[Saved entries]
* * * * * * *

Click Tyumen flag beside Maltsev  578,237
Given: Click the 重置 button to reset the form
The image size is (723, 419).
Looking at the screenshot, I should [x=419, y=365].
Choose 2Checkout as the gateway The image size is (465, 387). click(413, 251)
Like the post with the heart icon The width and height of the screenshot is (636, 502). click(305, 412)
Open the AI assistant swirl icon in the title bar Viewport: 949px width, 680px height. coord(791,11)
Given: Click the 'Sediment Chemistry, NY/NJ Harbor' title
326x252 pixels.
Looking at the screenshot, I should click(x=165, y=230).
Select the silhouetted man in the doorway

* * * * * * *

§ **WHAT YOU ARE ASKED TO DO**: From the entries above, select each line containing the string "Given".

§ **REPLY**:
Given: Click the 重置 button to reset the form
Given: Click the 'Sediment Chemistry, NY/NJ Harbor' title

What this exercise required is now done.